Not only was there none, but Jules seemed to be on a downward trajectory that, given the frequency of Australia’s natural disasters, would probably lead to foreclosure. But to convince Jules of the need for a change—or even just to confirm her suspicions—she’d need Sam’s help. Sam, who’d expressly told her not to meddle beyond finding a short-term fix for their money woes. Who wanted to believe this was nothing more than a rough patch.
Who’d bent over her palm and pulled splinters with such care that her hand still tingled when she thought of it.
How could she keep quiet and watch Sam and Jules lose all they had? Still, Sam’s words to her on her first night here swirled in her brain. “If you want my help talking my sister into some scheme of yours, don’t count on it.”
But friends had their friends’ backs.
Palms clammy, she hustled to catch up to Sam. He swung the gate open and held it for her to enter the yards. “What’s wrong?”
She hesitated. Were her thoughts that obvious? “What do you mean?”
“You have your ‘Something’s wrong’ face on. Last time I saw it was—” He stopped. She finished the sentence in her head: “When you told me about your plan for Wildfire.” “—when Tariq threw up on the foosball table.”

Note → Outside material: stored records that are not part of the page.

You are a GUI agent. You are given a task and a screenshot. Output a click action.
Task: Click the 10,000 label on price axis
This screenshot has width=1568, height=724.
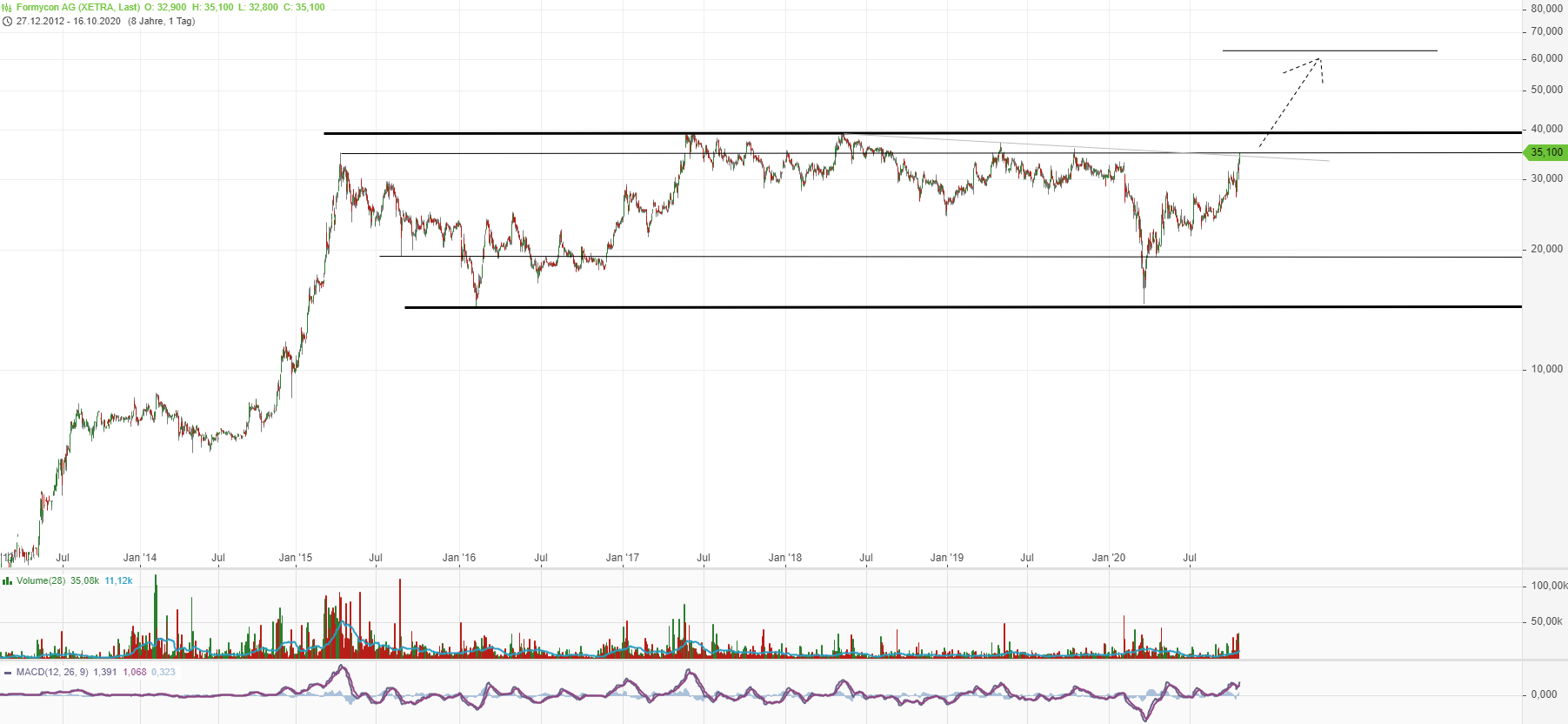point(1546,369)
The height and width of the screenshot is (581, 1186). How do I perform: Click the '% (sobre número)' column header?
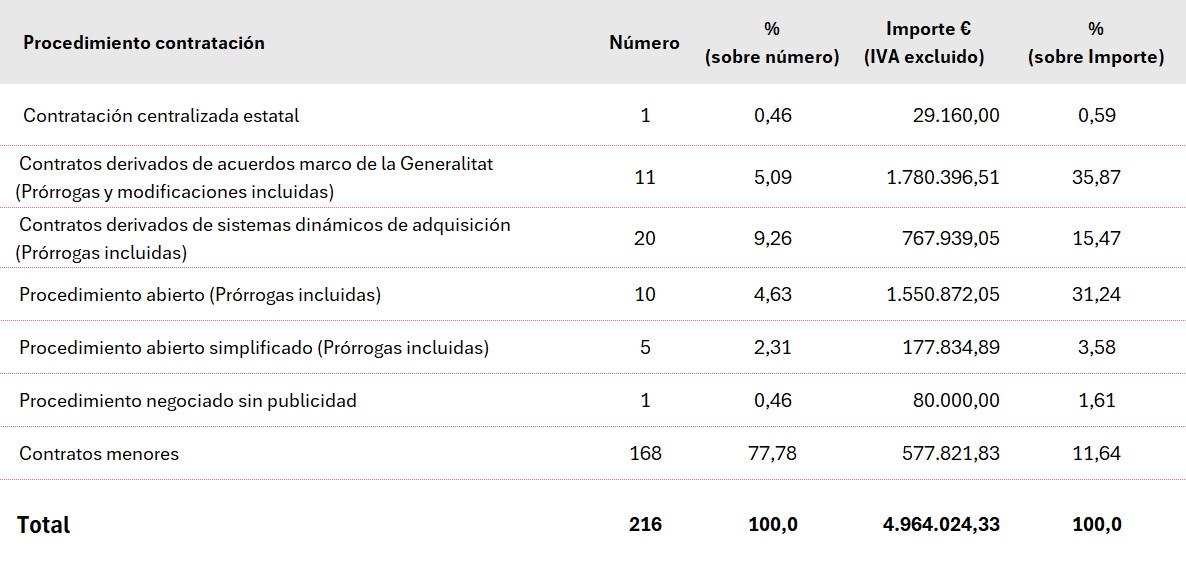[x=771, y=43]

She wrinkled her nose as she entered the yards. “If I was pulling any face, it was my ‘I’m trying not to also vomit’ face. I was the one who cleaned that up. You got to bundle him in the car and take him home.”
His lips twitched upward. “Yeah, thanks for taking that bullet.”
The momen
t rested between them. A shared memory, and they were actually both smiling.
Sam relatched the gate, and she summoned the depths of her courage. Just rip it off like a Band-Aid. “Sam, can you help me talk to Jules about letting me dig way deeper into the finances? I’m worried the farm’s in real danger.” She rushed the sentence out.
The smile playing around his lips froze, then drained away.
“Hey, you wombats!” Jules hop-ran in their direction with the assistance of her crutch. “I fixed it. The thingy was hooked up wrong—” She slowed as she reached them, assessing their faces. “This looks serious.” She leaned against the gate, where Sam’s hand still rested on the chain that latched it.
Sam replied, but the gaze that burned Kimberly’s soul never left her face. “We’re just talking about the future.”
Jules reached over and punched his arm. “Don’t be mad at the girl for trying to woo you back to America.”
Kimberly shifted on her feet. Uh-oh. This was spiraling out of control. Her stomach tightened as Sam’s brow furrowed.
He faced her. “What?”
Jules looked between them. “That’s not what you were talking about?”
Sam pressed his lips together before he responded. “We were talking about the farm.”
Jules swung her gaze to Kimberly, eyes wide.
Kimberly gulped.
* * *
Sam spread his feet and folded his arms, his worried sister on his left and a grimacing Kimberly to the right. “Don’t be mad at the girl for trying to woo you back to America.” What was Jules talking about? The six weeks they’d agreed to—or something else?
But that wasn’t the most pressing issue right now. He swished a fly away and fixed his attention on Kimberly, who looked paler than usual in another one of those old sci-fi nerd shirts she seemed to love, this one too big and sliding off her shoulder to reveal the purple strap of her sports bra. He firmed his jaw. “I think Kimberly has your update for you,” he told his sister. And if Kim had any telepathic skill at all, she’d get the Stop interfering message being broadcast from every atom of his being.